While its 29 percent gain in 2012 has given way to a more
moderate 7 percent so far in 2013, the DAX is the only leading
euro zone bourse to make it back above its 2007 high.
"We have seen ... outperformance of the DAX on the back of
the good developments in the German manufacturing base, which
has outstripped other countries quite substantially because of
its high competitiveness," said Gerhard Schwarz, head of equity
strategy at Baader Bank.
The low number of banks, which suffered during the debt
crisis, and the inclusion of dividend returns in calculating the
index, had also helped, he added.
German stocks enjoyed safe-haven status at times of
political stress during the euro zone's three-year-old debt
crisis. Lately, like other stock markets around the world, it
has been pushed higher by a wave of central bank liquidity.
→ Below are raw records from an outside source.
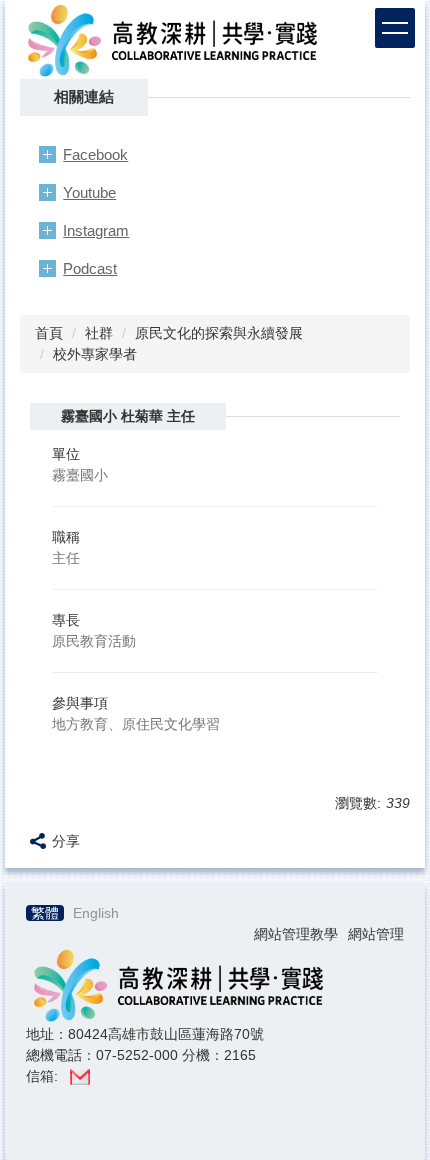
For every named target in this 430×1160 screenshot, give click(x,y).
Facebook (95, 154)
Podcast (90, 268)
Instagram (96, 230)
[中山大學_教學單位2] (171, 38)
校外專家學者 (95, 354)
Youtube (89, 192)
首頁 (49, 333)
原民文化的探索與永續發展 (219, 333)
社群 (99, 333)
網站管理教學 (296, 934)
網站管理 (376, 934)
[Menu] (395, 28)
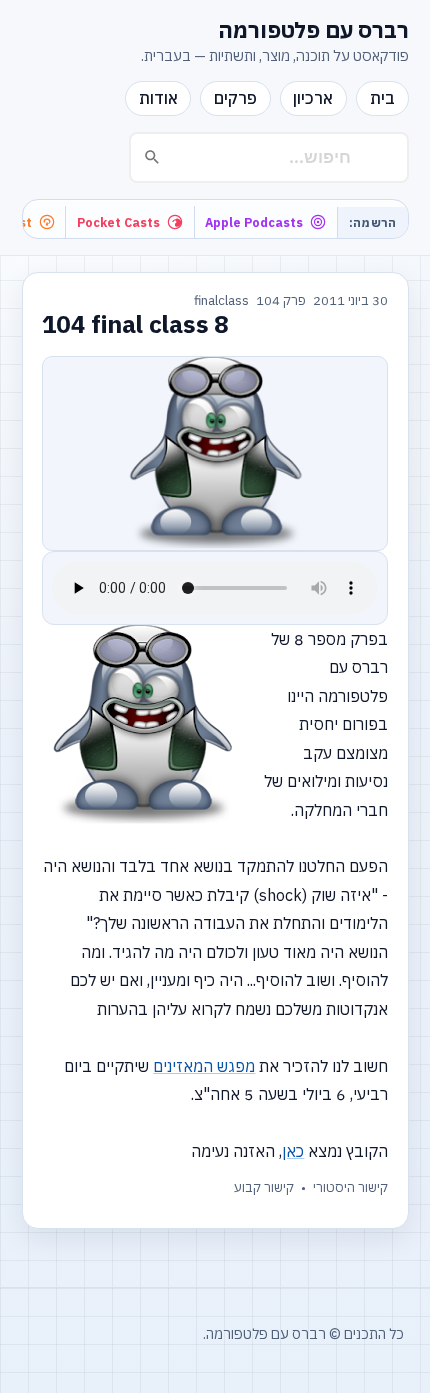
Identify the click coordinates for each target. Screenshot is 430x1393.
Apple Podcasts (254, 222)
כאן (293, 1151)
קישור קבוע (264, 1187)
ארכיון (313, 98)
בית (382, 98)
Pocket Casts (118, 222)
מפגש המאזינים (204, 1066)
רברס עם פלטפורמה (313, 30)
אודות (158, 98)
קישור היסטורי (350, 1187)
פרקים (235, 98)
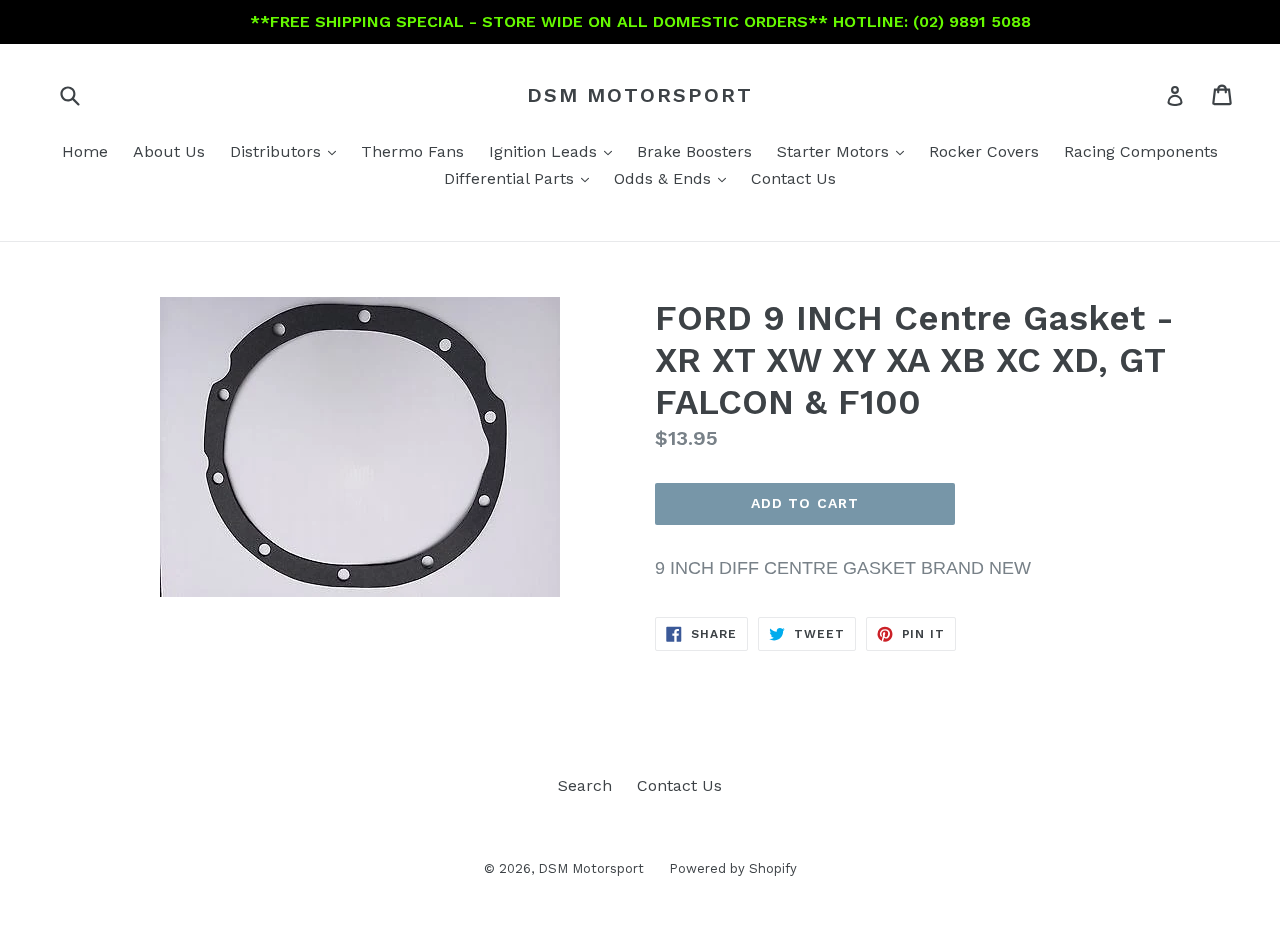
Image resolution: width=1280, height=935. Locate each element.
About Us (169, 151)
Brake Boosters (694, 151)
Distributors (288, 151)
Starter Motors (845, 151)
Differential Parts (521, 178)
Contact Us (793, 178)
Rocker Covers (984, 151)
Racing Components (1141, 151)
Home (85, 151)
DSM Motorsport (640, 95)
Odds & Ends (675, 178)
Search (585, 785)
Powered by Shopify (733, 868)
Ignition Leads (555, 151)
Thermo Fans (412, 151)
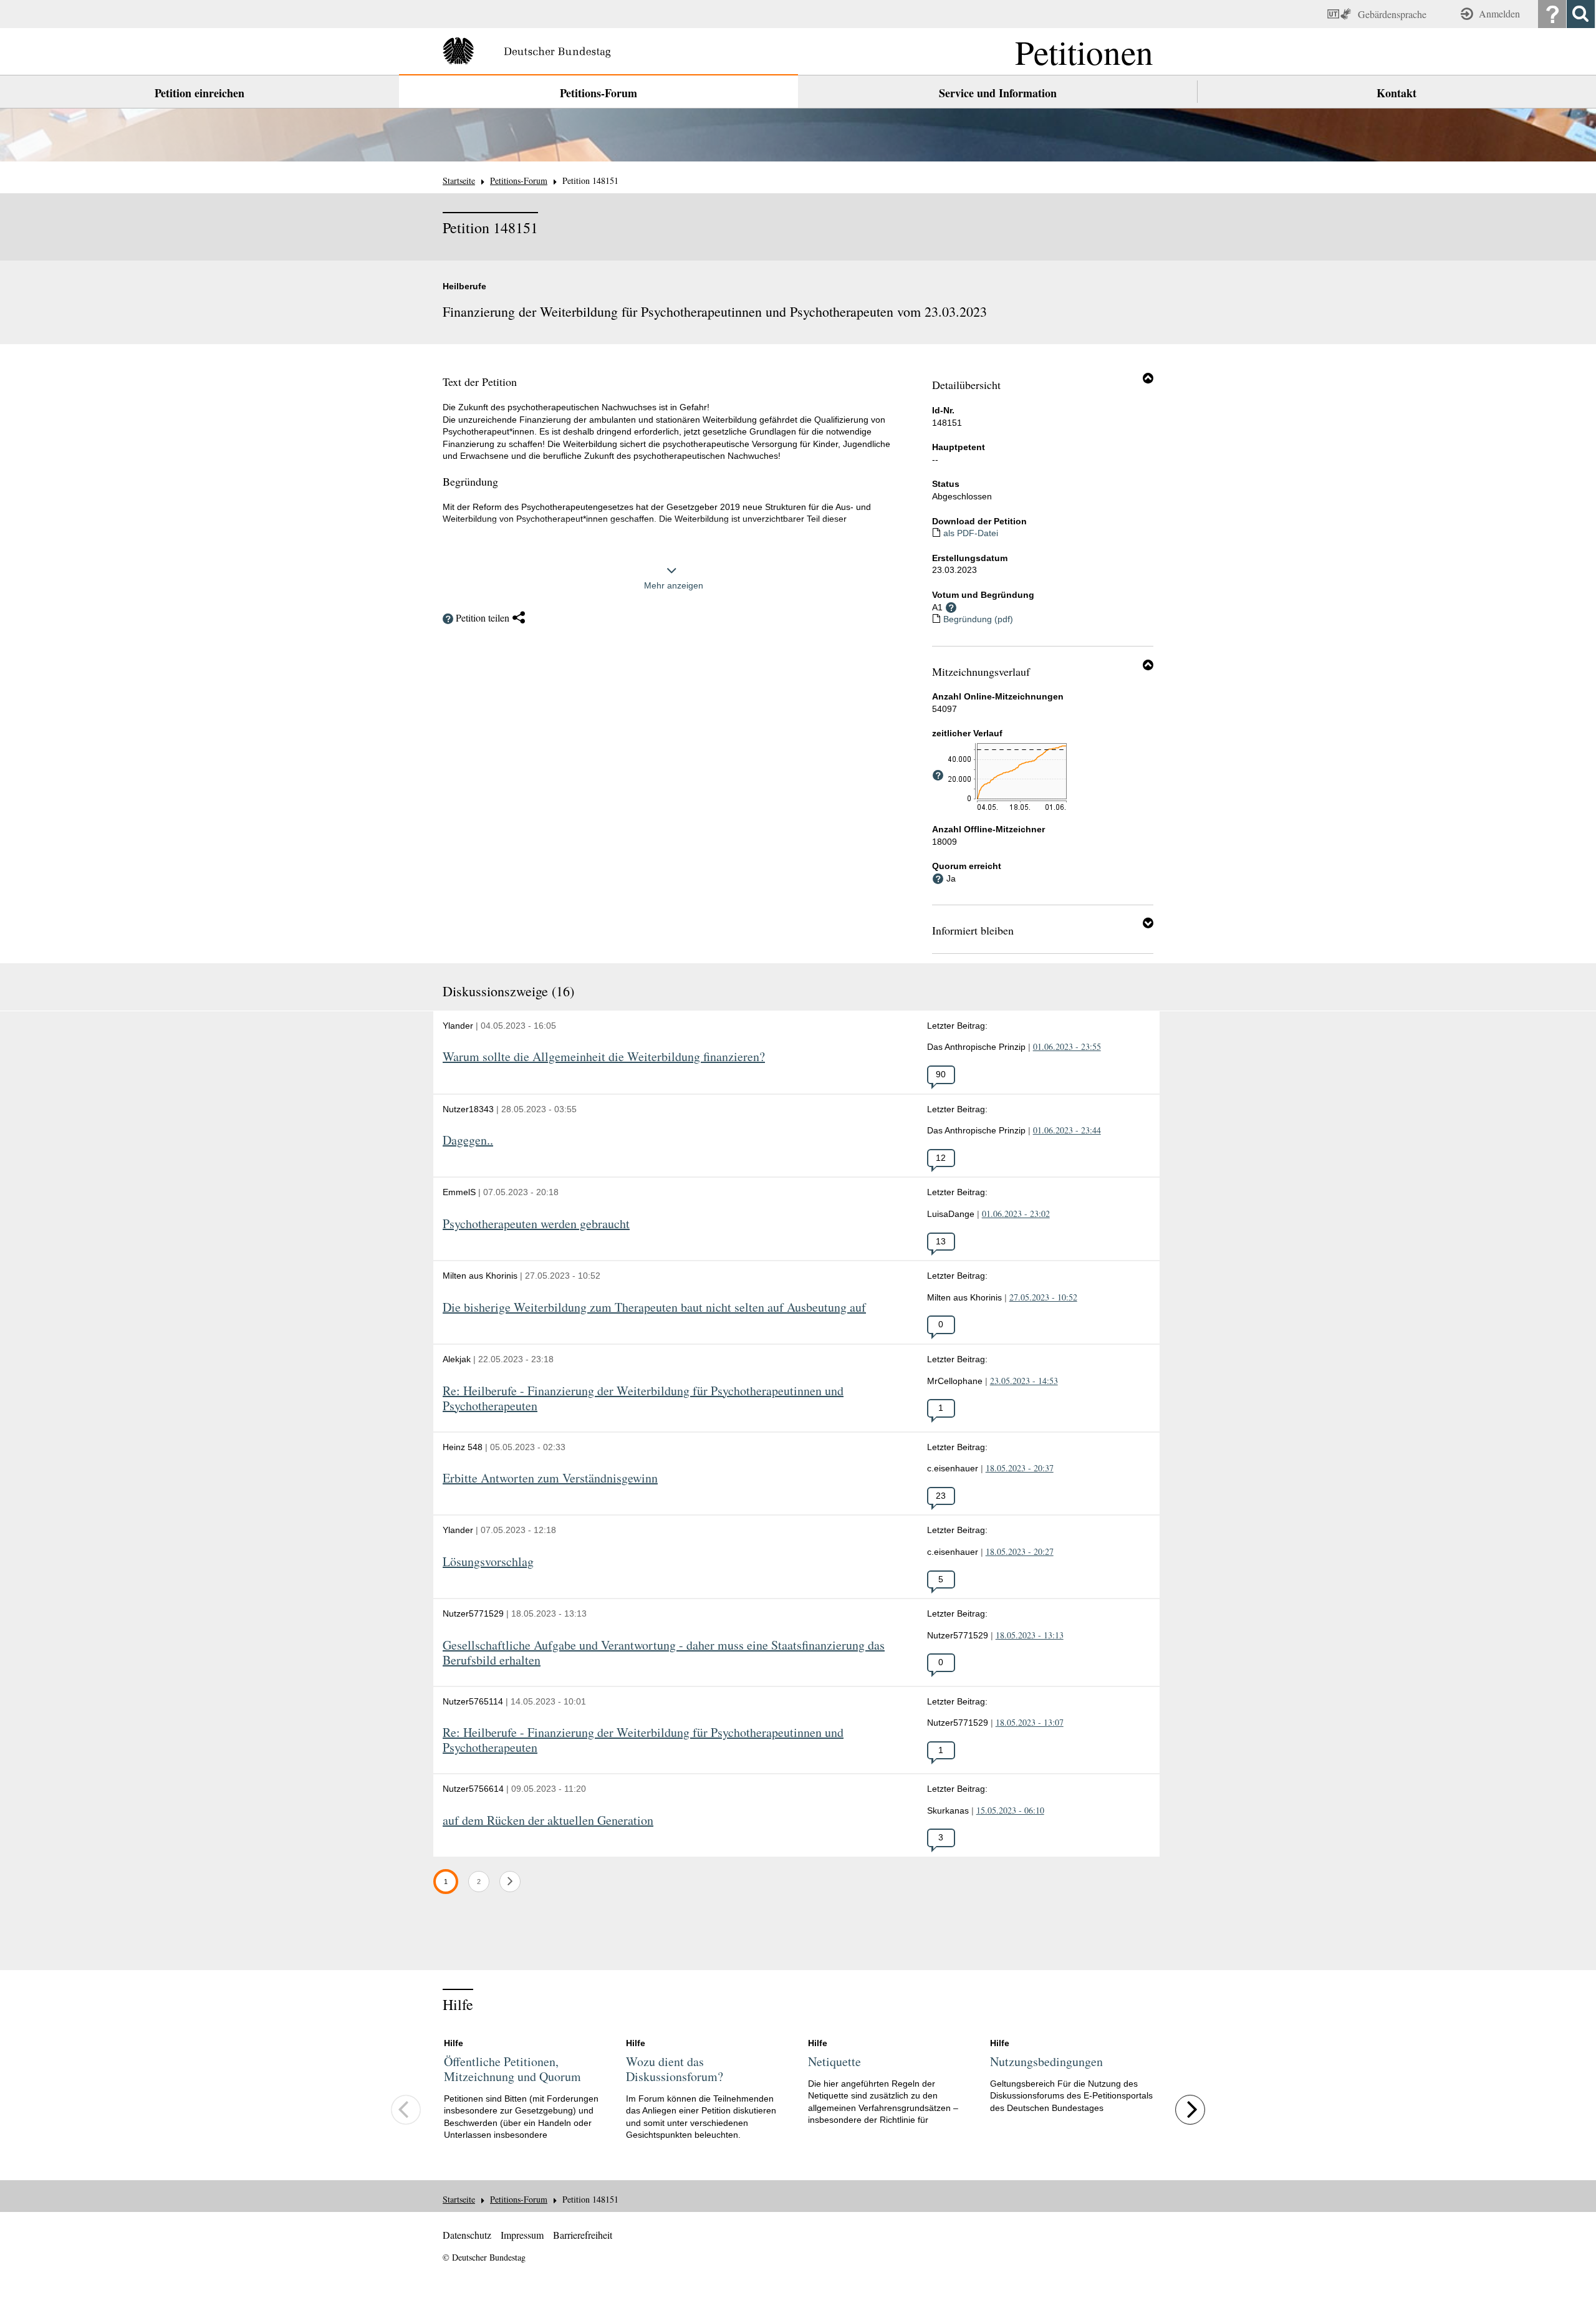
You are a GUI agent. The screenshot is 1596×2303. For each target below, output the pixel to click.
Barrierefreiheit (582, 2234)
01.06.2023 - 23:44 (1067, 1130)
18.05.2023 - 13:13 (1030, 1635)
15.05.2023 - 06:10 (1010, 1810)
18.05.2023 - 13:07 (1030, 1722)
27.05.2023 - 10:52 (1043, 1297)
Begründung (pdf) (978, 619)
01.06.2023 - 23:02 (1016, 1213)
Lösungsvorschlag (488, 1562)
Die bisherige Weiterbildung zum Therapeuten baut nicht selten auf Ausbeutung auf (654, 1307)
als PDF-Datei (970, 533)
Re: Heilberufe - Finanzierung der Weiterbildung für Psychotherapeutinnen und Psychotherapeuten (643, 1398)
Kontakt (1396, 93)
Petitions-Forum (598, 93)
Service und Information (998, 93)
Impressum (522, 2234)
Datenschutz (467, 2234)
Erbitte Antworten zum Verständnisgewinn (550, 1478)
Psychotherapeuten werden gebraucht (536, 1224)
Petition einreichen (199, 93)
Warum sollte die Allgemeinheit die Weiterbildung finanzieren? (604, 1057)
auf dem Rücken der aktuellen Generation (548, 1821)
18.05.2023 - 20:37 (1020, 1468)
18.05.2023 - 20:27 (1020, 1551)
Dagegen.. (468, 1140)
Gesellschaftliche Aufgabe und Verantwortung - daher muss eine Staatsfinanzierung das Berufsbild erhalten (664, 1653)
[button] (1148, 377)
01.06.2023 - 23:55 (1067, 1046)
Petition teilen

The UK's FTSE 100 is around 3 percent off matching
the DAX's move but Germany's euro zone peers are some way off.
Even stock markets in other highly-rated countries, such as
the Netherlands and France - described as the euro zone's
"semi-core" - are lagging. Both are just under 60
percent away from their pre-crisis peaks.
Dan Morris, strategist at JPMorgan Asset Management, said
the disparity was justified given the superior earnings quality
of many German companies and, in the case of France
particularly, the structural challenges facing the country.
"Comparatively speaking the semi-core has not done as badly,
because they weren't in the periphery... (but) you may need a
more fundamental recovery in those markets before the indexes
recover," he added, citing specific market concerns around
taxation and labour market rigidities in France.
Indexes in countries beset by high borrowing costs and
austerity-hit economies bring up the rear, even after a European
Central Bank pledge last July to defend the single currency.
Spain's IBEX, up 5 percent this year, is 87 percent
away from its 2007 high, while Italy - up nearly 5
percent in 2013 after languishing during weeks of political
uncertainty - is 160 percent off its high.
Bringing up the rear is Greece's ATG index. The
country, whose threatened default fuelled fears the euro could
collapse, is worth just a fifth of its pre-crisis value.